Alice
No solía escuchar nunca cuando los profesores hablaban en el instituto, pero la teoría de la reminiscencia de las almas de Platón, me llamó especialmente la atención. En consecuencia, cuando mi profesora de filosofía se puso a hablar de esta teoría, no pude evitar abrir bien los oídos y escuchar minuciosamente.
Platón, en su teoría, distinguía entre alma y cuerpo, siendo este último algo pasajero y sin mera importancia. El alma, en cambio, se dividía en tres y había conocido ya el conocimiento universal y verdadero, pero lo había olvidado al caer retenida en el cuerpo.
Esto me había parecido fascinante, pero nunca me lo había planteado como una posible verdad. Tan solo, como la teoría de un hombre con una capacidad de imaginación increíble, un simple cuento para mis oídos, nada más.
No creía en las almas o no quería creer, me daba miedo.
Sin embargo, algo en mí me decía que esa teoría era cierta, pero no tenía nada con lo que demostrarlo y me encontraba en las mismas que cuando me decían que debía creer en los Dioses.
Estaba harta que la gente me dijera en qué debía creer y en qué no. ¿Quiénes eran ellos para imponerme sus ideologías? ¿Para no dejarme elegir en qué quería creer y en qué no? Todos somos supuestamente libres de creer en lo que nosotros deseamos, pero la sociedad a veces nos impone una ideología y yo siempre había tenido muy claro que no creería sin motivo. Un libro no me obligaría a creer en una religión, ni tampoco dejaría que nadie me convenciera con meras palabras que algo realmente existía. Yo necesitaba ver y sentir que una cosa era real o no.
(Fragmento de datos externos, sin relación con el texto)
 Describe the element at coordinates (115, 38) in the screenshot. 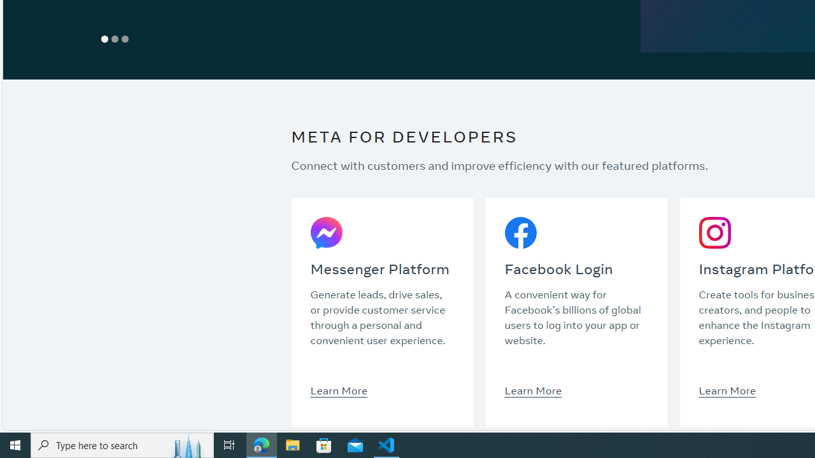

I see `'Show Slide 2'` at that location.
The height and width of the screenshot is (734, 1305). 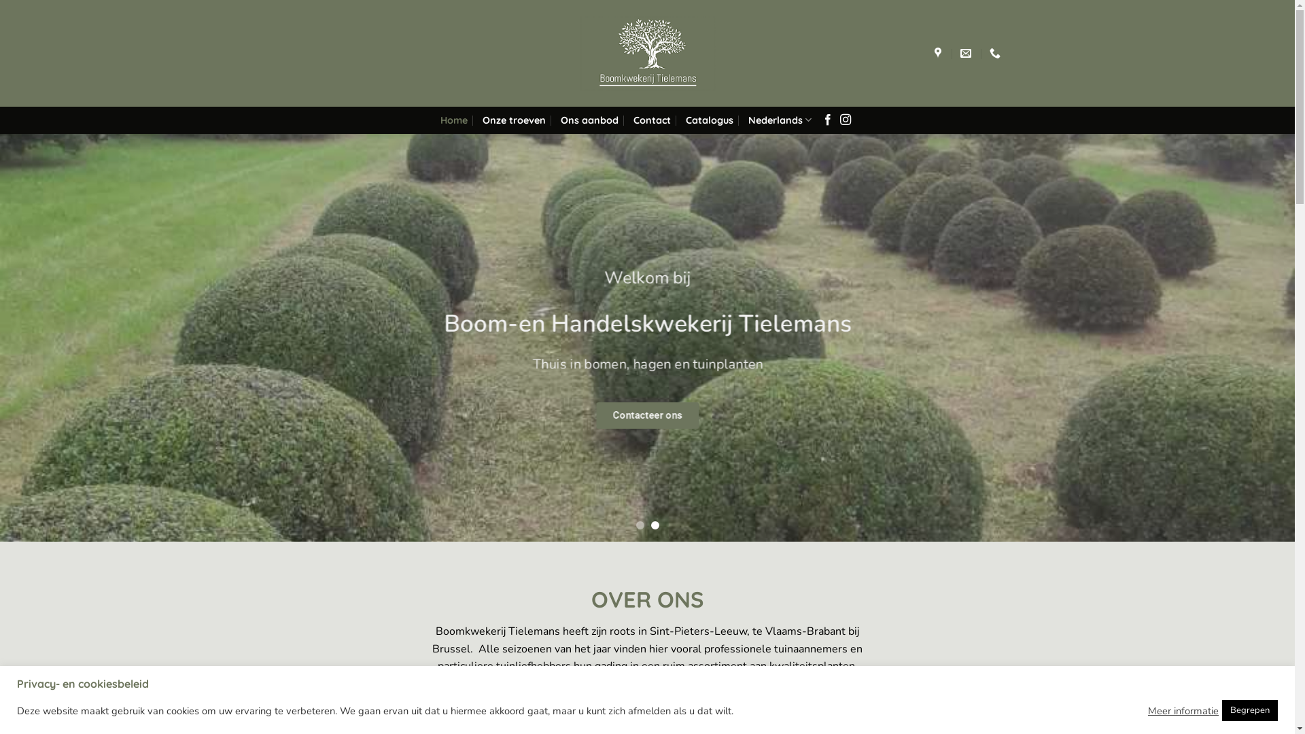 I want to click on 'Home', so click(x=453, y=120).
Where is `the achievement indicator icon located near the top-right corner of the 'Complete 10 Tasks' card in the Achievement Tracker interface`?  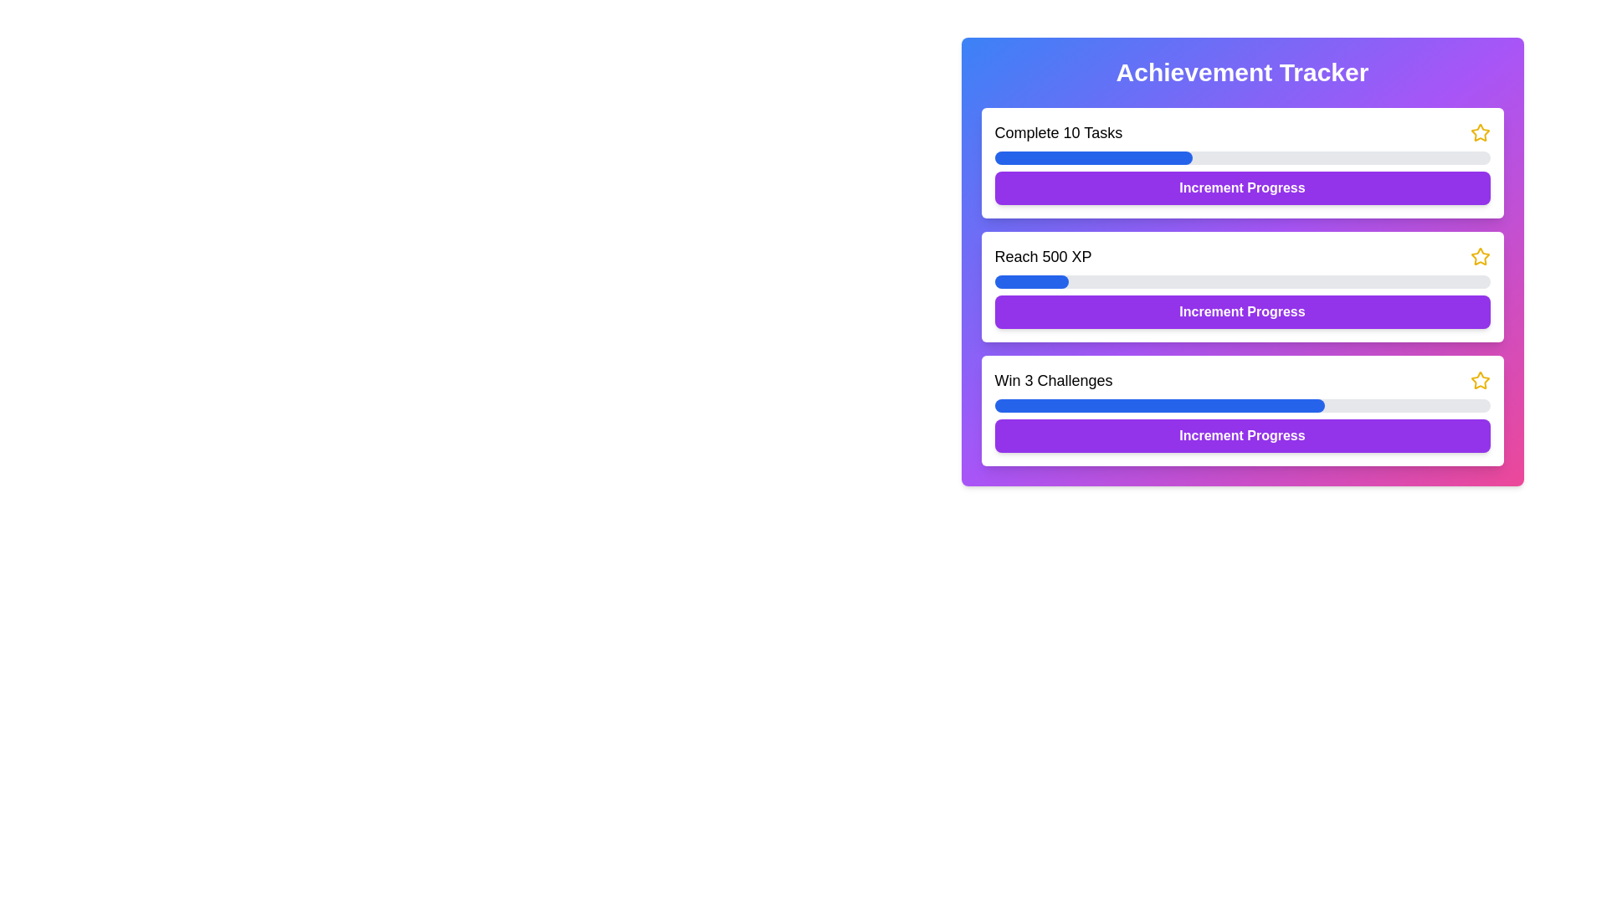
the achievement indicator icon located near the top-right corner of the 'Complete 10 Tasks' card in the Achievement Tracker interface is located at coordinates (1480, 380).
Y aunque a veces sentía que las almas podrían existir, no tenía pruebas que me lo demostraran.
Así me encontraba, ensimismada en un dilema existencial, cuando de repente, escuché unos pasos acercándose a gran velocidad.
Skay, que se había encontrado observándome detenidamente durante esos escasos minutos en silencio, se irguió rápidamente y se levantó del suelo, poniéndose en guardia.
Yo me quedé sentada, observando a todas partes y con el corazón latiendo a mil por hora, mientras los pasos lejanos se escuchaban cada vez con más fuerza.
- Ponte detrás de mí. – me ordenó el muchacho, agarrándome con firmeza del brazo para ayudarme a levantarme apresuradamente.
Fruncí el cejo, expectante a lo que pudiera venir.
Si Skay hubiera sabido maldecir en idioma terrestre, hubiera soltado unas cuantas blasfemias en ese momento, ya que vi rabia reflejada en su rostro.
- ¿Qué ocurre? – pregunté nerviosa y con algo de miedo en la voz.
- Fríos. – declaró el chico solemnemente.
Mi corazón estaba a punto de salir por mi boca cuando Skay volvió a hablar:
- Son pocos, quizá dos o tres.
- Lo siento. – murmuré.
- ¿Por qué? No es tu culpa. – respondió incapaz de entender cómo me sentía en ese momento.
- Por mi culpa estamos en peligro. – dije antes de que el corazón se me paralizara al dejar de escuchar los acelerados pasos.
A continuación, de entre los árboles, aparecieron dos personas, un hombre y una mujer, completamente desnudos. Quise evitar la mirada, ya que la desnudez siempre me había cohibido, pero no pude, ya que el color de su piel era pálido y azulado, su cabello tan blanco como la nieve y sus ojos tan muertos como los míos. Eran como yo o al menos, eso fue lo que pensé.
Los dos fríos se miraron mutuamente y esbozaron una sonrisa maliciosa, como si con una sola mirada pudieran encontrarse.
Seguidamente, Skay se preparó para iniciar un ataque, pero yo me dispuse a evitarlo. No podía ver cómo mataba a dos personas sin motivo. Una guerra interminable y estúpida no era suficiente para que fuera capaz de soportarlo.
- No sabes lo que estás haciendo… - me reclamó Skay, enfadado.
Y tenía razón, no sabía lo que hacía, pero algo en mí se negaba a matar.
- Ven con nosotros... – susurró el frío, observándome con detenimiento.
- La reina Opal te repudió, desde el momento en que te cogió en brazos te odió… Ven con los tuyos… Ven con nuestro rey Ageon. – susurró la fría, acercándose poco a poco a nosotros, mientras Skay me mantenía detrás suyo.
- No son como tú… no les escuches. – me sugirió el muchacho, pero no podía evitarlo. Ellos tenían la respuesta que siempre había estado buscado sobre quién era en realidad. – Alice, no importa el cuerpo, solo el alma. No eres como ellos. – insistió diciendo Skay, pero yo ya no le escuchaba. Solo tenía ojos y oídos para los dos fríos que se encontraban delante de nosotros.